I’m a violinist on the Sunshine Coast.

I wondered if you have heard the story of the Thousand Violins concerts that were given in the Brisbane Exhibition Hall on the evenings of the 18th, 19th and 20th of August 1927, and broadcast live on the radio. The event made it into the overseas press, and all the Brisbane newspapers wrote glowing reviews. It was widely considered to be an amazing success. The strings were accompanied by organ and piano, and the conductor and organiser was violinist Mr Luis Amadeo Pares, a man of great spirit, who was well known in Brisbane in those days. He founded a centre of the arts called The Hall of the Muses, located approxi­mately where the supreme and district courts are in George Street today. He trained many of the student violinists for the Thousand Violins concert free of charge and the event generated enormous interest. Many had predicted that the concert wouldn’t sound good, with 1,000 young student violinists, but somehow Mr Pares achieved the impossible and the tone and intonation was said to be excellent.

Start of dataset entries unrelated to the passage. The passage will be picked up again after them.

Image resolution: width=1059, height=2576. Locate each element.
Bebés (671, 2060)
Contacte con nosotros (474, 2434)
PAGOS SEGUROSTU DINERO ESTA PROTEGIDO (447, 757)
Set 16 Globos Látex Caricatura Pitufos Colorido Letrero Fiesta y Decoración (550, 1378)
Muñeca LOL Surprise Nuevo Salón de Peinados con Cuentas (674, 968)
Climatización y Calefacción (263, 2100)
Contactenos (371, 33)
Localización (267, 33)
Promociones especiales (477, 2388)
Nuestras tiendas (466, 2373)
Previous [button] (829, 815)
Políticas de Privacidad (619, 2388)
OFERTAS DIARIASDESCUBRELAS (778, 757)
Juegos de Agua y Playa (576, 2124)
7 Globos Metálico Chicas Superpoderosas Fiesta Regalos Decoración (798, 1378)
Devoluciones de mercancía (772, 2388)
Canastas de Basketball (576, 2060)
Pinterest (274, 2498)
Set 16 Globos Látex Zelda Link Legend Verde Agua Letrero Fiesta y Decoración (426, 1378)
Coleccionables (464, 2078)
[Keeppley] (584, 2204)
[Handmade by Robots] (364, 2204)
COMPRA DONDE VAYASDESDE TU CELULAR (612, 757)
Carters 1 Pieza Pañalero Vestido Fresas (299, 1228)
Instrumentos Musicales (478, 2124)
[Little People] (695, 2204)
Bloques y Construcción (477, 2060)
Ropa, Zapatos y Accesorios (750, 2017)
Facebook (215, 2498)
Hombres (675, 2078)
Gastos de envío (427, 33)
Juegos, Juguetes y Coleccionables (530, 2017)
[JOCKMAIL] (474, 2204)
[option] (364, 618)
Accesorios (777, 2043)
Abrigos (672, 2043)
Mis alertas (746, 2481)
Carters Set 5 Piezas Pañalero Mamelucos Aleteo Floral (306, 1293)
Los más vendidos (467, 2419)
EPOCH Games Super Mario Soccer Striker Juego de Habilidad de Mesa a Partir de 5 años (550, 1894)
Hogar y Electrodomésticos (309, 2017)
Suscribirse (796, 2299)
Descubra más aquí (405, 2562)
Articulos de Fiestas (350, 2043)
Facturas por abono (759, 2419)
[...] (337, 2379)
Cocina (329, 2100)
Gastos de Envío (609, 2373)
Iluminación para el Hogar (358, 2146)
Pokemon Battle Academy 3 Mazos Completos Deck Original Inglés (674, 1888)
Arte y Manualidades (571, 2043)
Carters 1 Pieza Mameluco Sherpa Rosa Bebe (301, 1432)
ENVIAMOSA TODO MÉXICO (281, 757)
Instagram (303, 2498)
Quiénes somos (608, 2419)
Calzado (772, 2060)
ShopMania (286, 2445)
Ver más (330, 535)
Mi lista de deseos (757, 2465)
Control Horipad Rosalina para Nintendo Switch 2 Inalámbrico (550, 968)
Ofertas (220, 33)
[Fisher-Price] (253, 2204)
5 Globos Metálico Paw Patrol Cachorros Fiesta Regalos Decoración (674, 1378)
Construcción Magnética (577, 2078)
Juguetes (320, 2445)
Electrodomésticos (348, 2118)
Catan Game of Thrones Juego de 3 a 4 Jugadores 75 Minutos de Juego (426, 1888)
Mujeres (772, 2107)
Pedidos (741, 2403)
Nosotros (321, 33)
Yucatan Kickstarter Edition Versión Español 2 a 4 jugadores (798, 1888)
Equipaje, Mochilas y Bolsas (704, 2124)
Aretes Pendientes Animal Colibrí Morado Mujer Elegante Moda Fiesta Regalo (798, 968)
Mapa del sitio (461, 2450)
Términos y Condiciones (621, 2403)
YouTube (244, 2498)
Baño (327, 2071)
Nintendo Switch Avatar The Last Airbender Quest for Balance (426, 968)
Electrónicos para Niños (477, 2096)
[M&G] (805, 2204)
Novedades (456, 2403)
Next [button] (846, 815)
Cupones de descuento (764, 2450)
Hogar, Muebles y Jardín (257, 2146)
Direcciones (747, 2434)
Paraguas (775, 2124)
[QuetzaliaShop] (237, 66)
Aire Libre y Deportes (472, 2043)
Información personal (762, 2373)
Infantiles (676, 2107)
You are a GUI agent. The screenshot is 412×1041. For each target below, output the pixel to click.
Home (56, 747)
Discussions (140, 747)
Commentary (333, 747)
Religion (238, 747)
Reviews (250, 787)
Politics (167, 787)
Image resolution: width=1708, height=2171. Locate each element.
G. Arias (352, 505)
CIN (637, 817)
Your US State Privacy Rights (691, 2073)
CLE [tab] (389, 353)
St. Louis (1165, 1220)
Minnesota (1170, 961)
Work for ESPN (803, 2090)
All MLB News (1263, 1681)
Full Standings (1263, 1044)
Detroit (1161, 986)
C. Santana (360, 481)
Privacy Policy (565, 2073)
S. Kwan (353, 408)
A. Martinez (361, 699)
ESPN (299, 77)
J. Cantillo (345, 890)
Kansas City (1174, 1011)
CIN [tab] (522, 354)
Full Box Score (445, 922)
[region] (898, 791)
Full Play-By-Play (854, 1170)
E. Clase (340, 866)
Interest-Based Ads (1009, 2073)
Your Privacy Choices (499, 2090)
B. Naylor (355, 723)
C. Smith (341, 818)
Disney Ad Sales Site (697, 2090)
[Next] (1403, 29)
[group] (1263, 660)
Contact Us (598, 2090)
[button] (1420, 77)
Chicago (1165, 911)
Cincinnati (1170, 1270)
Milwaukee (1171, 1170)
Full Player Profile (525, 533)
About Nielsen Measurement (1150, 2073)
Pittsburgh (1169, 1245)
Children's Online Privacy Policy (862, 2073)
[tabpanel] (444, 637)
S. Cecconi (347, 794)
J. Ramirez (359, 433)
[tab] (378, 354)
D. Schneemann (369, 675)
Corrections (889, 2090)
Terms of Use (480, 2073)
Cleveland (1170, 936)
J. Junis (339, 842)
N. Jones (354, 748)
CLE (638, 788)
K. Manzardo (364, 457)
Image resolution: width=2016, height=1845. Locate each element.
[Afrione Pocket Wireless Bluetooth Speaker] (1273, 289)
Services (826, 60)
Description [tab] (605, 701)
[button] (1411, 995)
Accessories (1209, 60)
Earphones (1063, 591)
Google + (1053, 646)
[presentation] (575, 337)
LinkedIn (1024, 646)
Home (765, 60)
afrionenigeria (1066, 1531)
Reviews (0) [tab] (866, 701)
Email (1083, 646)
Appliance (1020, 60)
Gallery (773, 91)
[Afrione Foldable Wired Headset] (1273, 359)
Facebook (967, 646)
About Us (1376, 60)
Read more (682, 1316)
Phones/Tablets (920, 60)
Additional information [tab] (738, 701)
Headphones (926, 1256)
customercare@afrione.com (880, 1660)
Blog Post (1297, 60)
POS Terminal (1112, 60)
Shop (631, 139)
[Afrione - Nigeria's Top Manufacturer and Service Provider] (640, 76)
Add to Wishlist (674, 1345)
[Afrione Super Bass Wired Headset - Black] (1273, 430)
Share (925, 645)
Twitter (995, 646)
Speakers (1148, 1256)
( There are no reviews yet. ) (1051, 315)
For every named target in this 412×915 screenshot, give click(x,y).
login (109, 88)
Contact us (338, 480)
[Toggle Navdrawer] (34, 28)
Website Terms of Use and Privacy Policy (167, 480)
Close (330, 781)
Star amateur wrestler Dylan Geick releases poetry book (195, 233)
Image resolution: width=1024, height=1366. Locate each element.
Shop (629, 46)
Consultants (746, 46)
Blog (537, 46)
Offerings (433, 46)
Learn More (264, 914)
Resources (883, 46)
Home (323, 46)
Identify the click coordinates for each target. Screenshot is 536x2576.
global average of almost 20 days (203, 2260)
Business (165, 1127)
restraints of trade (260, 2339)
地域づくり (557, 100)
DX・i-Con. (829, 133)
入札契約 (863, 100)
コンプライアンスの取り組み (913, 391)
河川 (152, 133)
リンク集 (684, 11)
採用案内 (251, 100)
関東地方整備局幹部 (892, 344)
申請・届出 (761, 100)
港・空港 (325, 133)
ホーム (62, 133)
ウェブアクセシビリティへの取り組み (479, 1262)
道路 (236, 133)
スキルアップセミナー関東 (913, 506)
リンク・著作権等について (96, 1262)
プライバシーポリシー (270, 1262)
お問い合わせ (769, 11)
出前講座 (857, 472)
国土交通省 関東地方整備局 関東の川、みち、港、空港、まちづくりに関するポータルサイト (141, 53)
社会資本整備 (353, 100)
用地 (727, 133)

Actually the real number of student performers was 1,300. Luis was also president of the then newly-formed Spanish Club of Brisbane.

I think it’s important that Queensland and especially Brisbane remembers Mr Pares and all he achieved. Interestingly, for lovers of classical music, it is also of interest that the famous violinist, Fritz Kreisler, performed in the Exhibition Hall in the 1920s.